Es hält sich hartnäckig die Behauptung, dass Kriminalpolizisten im „Dritten Reich“ unpolitisch agiert haben. Doch ein Gutachten zur NS-Vergangenheit der ersten LKA-Chefs in NRW wirft ein anderes Licht auf die Behörde.

          3 Min.

          Der Nationalsozialismus ist eines der am intensivsten erforschten Kapitel der deutschen Geschichte. Umso überraschender ist es, wie schwer sich noch immer manche Behörden mit einer wirklich systematischen Aufarbeitung ihrer (Vor-)Geschichte tun. Als das Landeskriminalamt Nordrhein-Westfalen 1994 eine Monographie über die Jahrzehnte seit seiner Gründung im Oktober 1946 herausgab, fehlte darin eine Untersuchung, ob und wie stark die ersten Behördenleiter an Verbrechen des Unrechts- und Terrorregimes der Nationalsozialisten beteiligt gewesen waren.

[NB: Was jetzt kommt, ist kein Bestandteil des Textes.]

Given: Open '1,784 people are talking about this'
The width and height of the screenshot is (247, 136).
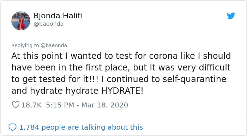Looking at the screenshot, I should point(81,127).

Nicht einmal diskutiert wurde diese Frage in der Studie – obwohl es nie ein Geheimnis war, dass die ersten sechs Chefs zwischen 1933 und 1945 an teilweise führenden Positionen bei Polizeibehörden tätig waren.

          Reiner Burger

          Politischer Korrespondent in Nordrhein-Westfalen.

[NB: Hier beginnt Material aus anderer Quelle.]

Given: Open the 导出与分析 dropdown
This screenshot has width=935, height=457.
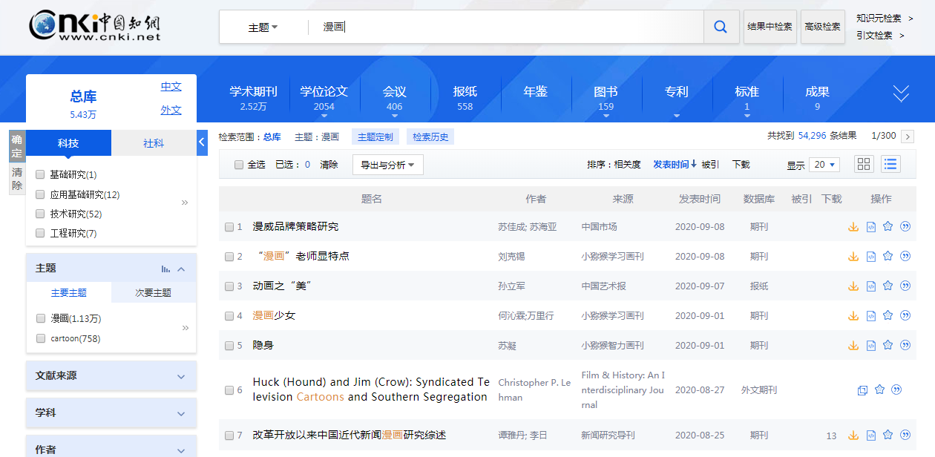Looking at the screenshot, I should 387,165.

          Die Behauptung, Kriminalpolizisten hätten im „Dritten Reich“ unpolitisch agiert und seien im Vergleich zur Gestapo deshalb vergleichsweise „sauber“ geblieben, ist längst als eine – vor allem von den NS-Belasteten gezielt gestreute – Legende entlarvt. In einer Vielzahl von Studien, die in den vergangenen Jahren erschienen sind, ist der verbrecherische Charakter aller Polizeizweige im Nationalsozialismus nachgewiesen worden. „In den Fokus gerieten dabei namentlich die lange Zeit in der Forschung kaum als Tätergruppen der Terror- und Mordpolitik wahrgenommene Ordnungs- und Kriminalpolizei“, schreibt der Münsteraner Historiker Martin Hölzl in einem vor kurzem veröffentlichten Gutachten im Auftrag des Landeskriminalamts NRW.